[Reading text start]

Author: ache
Date: Mon Jul 11 21:23:50 2016
New Revision: 302594
URL: https://svnweb.freebsd.org/changeset/base/302594

Log:
  1) Following r302512 (remove collation support for [a-z]-ranges in libc)
  remove collation support for a-z ranges here too.
  It was implemented for single byte locales only in any case.
  
  2) Reduce [Cc]flag loop to WCHAR_MAX, WINT_MAX here includes WEOF which is
  not a character.
  
  3) Optimize [Cc]flag case: don't repeatedly add the last character of
  string2 to squeeze cset when string2 reach its EOS state.
  
  4) Reflect in the manpage that [=equiv=] is implemented for single
  byte locales only.

Modified:
  head/usr.bin/tr/str.c
  head/usr.bin/tr/tr.1
  head/usr.bin/tr/tr.c

Modified: head/usr.bin/tr/str.c
==============================================================================
--- head/usr.bin/tr/str.c       Mon Jul 11 20:15:46 2016        (r302593)
+++ head/usr.bin/tr/str.c       Mon Jul 11 21:23:50 2016        (r302594)
@@ -53,7 +53,7 @@ static int      backslash(STR *, int *);
 static int     bracket(STR *);
 static void    genclass(STR *);
 static void    genequiv(STR *);
-static int      genrange(STR *, int);
+static int     genrange(STR *);
 static void    genseq(STR *);
 
 wint_t
@@ -93,7 +93,7 @@ next(STR *s)
                }
 
                /* We can start a range at any time. */
-               if (s->str[0] == '-' && genrange(s, is_octal))
+               if (s->str[0] == '-' && genrange(s))

[Reading text end]

» **Given task 1**
Set down the passage of the commit log starting at "It was implemented" and ending at "its EOS state.", word for word.
» **Given task 2**
According to the commit log, to what value is the [Cc]flag loop reduced?
» **Given task 3**
Decide whether each statement below agrees with the commit log, and answer yes or no for each, quoting the words of the log that settle it.
(a) Collation support for a-z ranges had been implemented only for single byte locales.
(b) WEOF is treated as a character.
(c) The file head/usr.bin/tr/tr.1 is among the modified files.

[Recorded data start]

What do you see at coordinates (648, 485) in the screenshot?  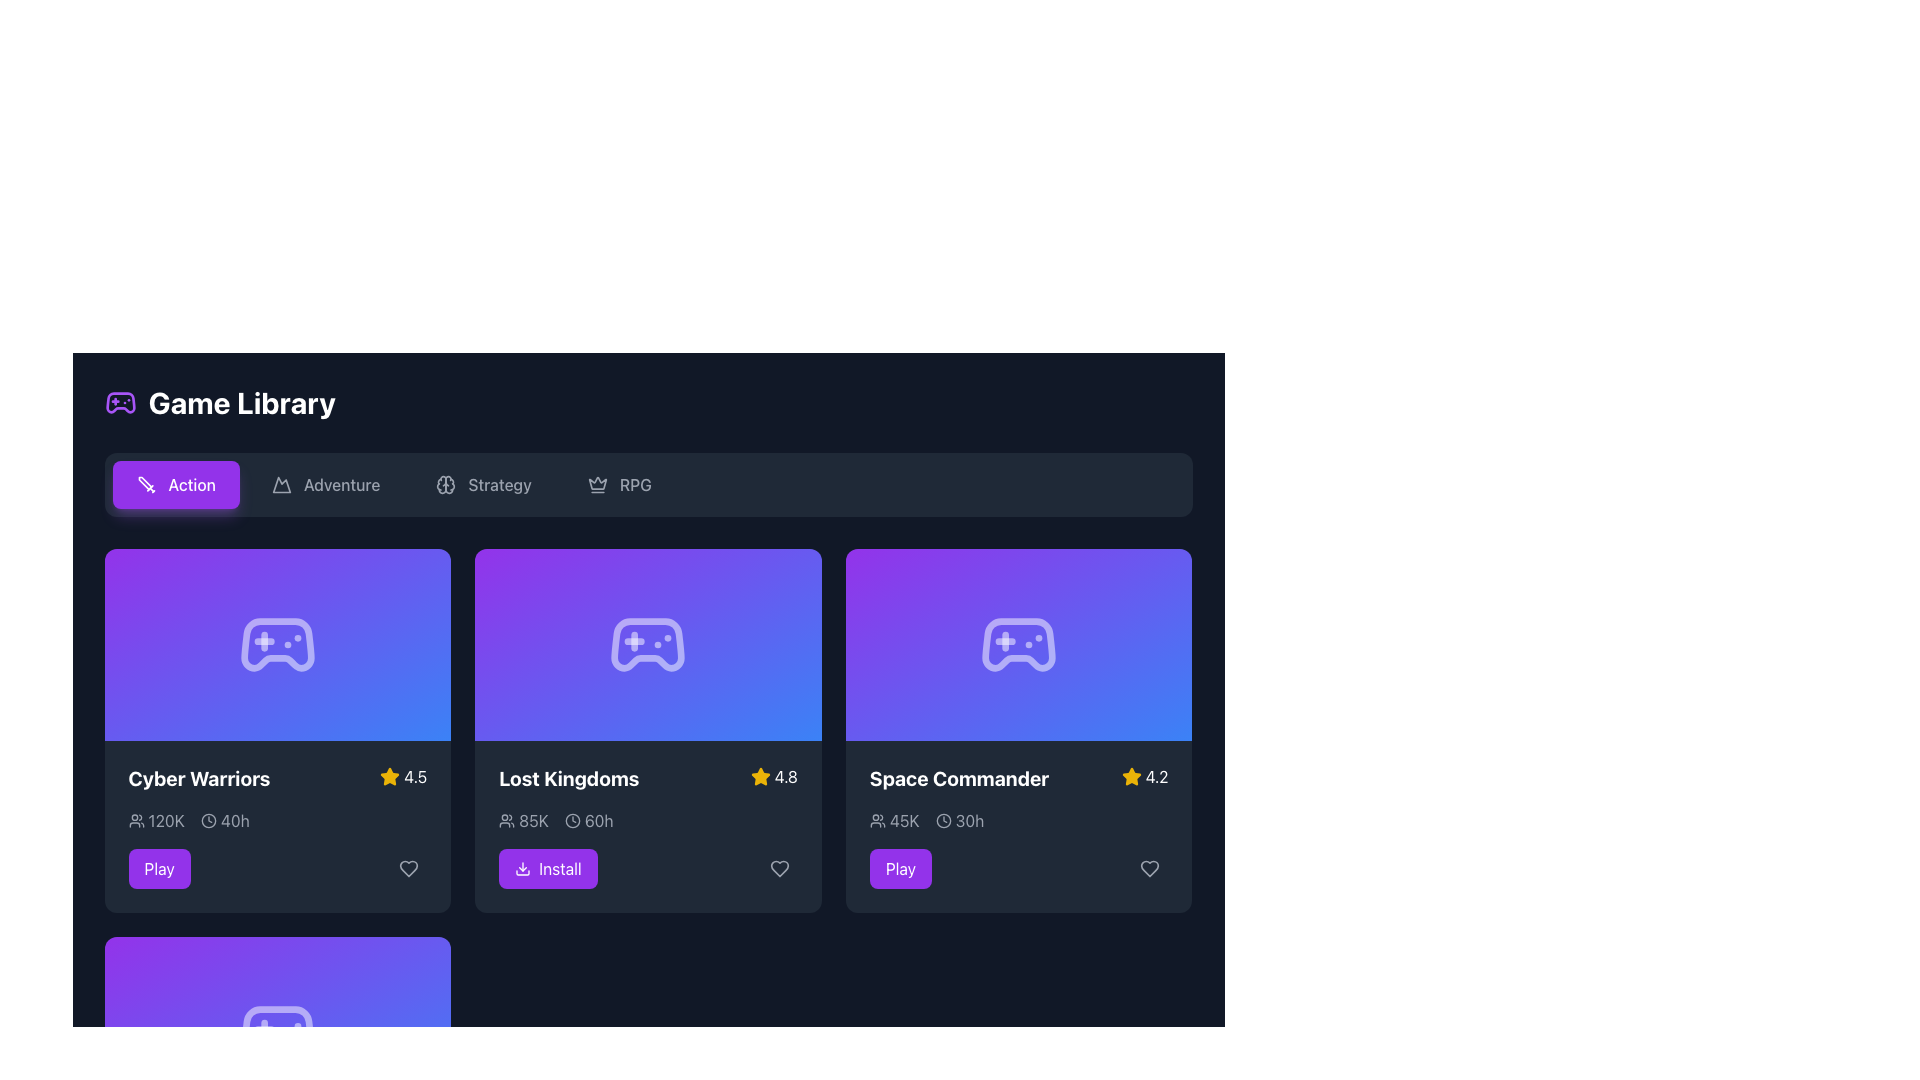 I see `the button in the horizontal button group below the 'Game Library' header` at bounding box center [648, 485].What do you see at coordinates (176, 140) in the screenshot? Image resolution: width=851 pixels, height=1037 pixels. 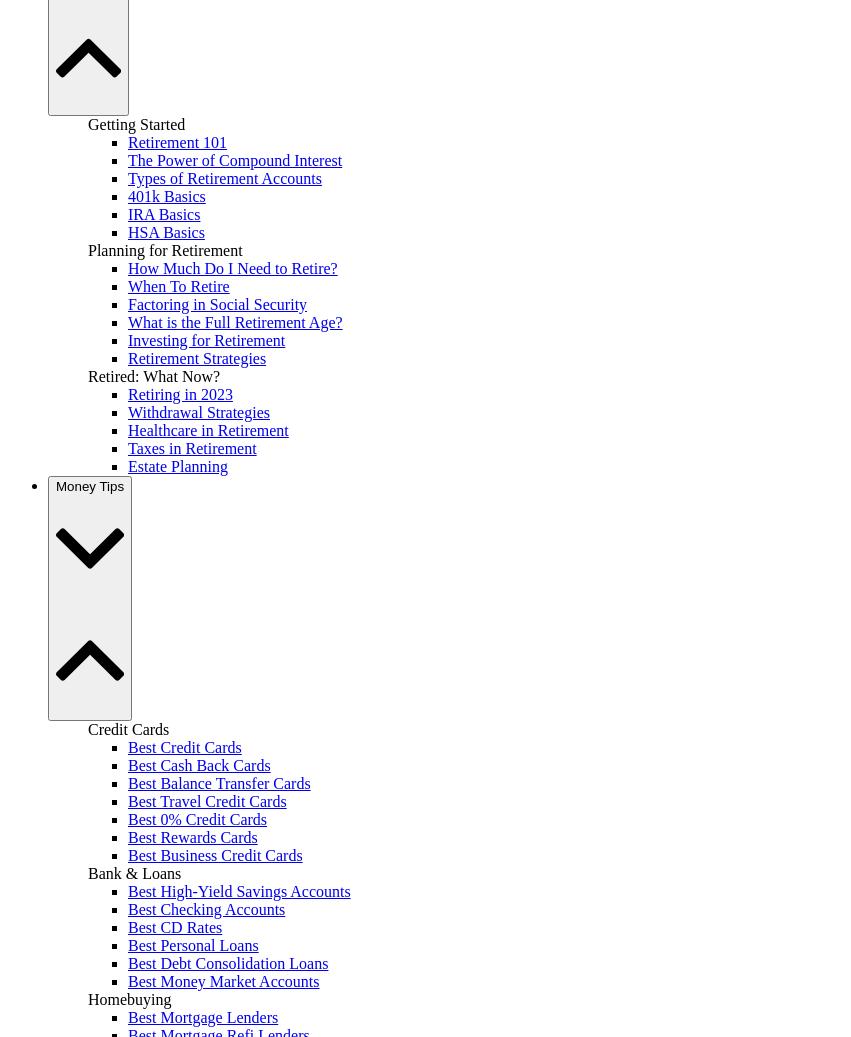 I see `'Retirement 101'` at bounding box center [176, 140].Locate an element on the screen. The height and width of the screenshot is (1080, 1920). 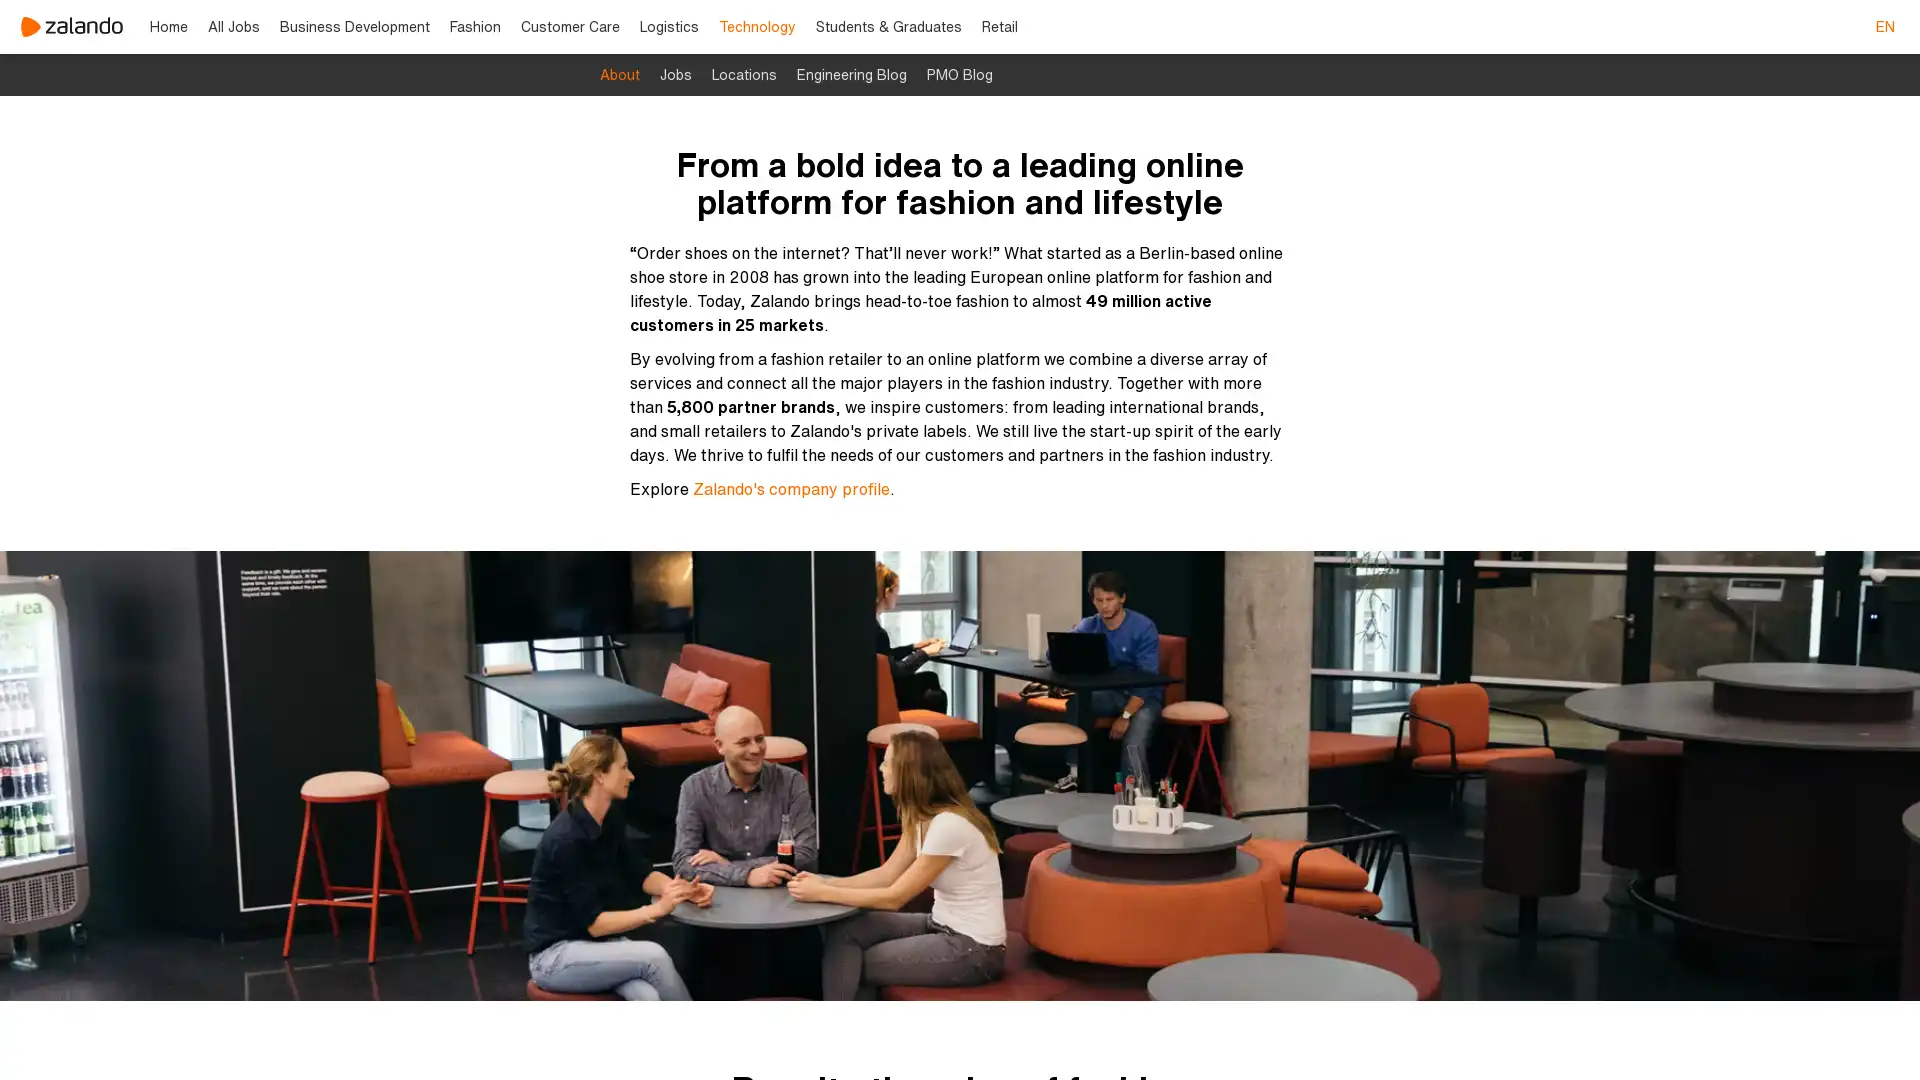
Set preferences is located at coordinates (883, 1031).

[Recorded data end]

» **Exercise response 1**
It was implemented for single byte locales only in any case.
  
  2) Reduce [Cc]flag loop to WCHAR_MAX, WINT_MAX here includes WEOF which is
  not a character.
  
  3) Optimize [Cc]flag case: don't repeatedly add the last character of
  string2 to squeeze cset when string2 reach its EOS state.

» **Exercise response 2**
WCHAR_MAX

» **Exercise response 3**
(a) Yes: "It was implemented for single byte locales only in any case."
(b) No: "WEOF which is not a character"
(c) Yes: "head/usr.bin/tr/tr.1"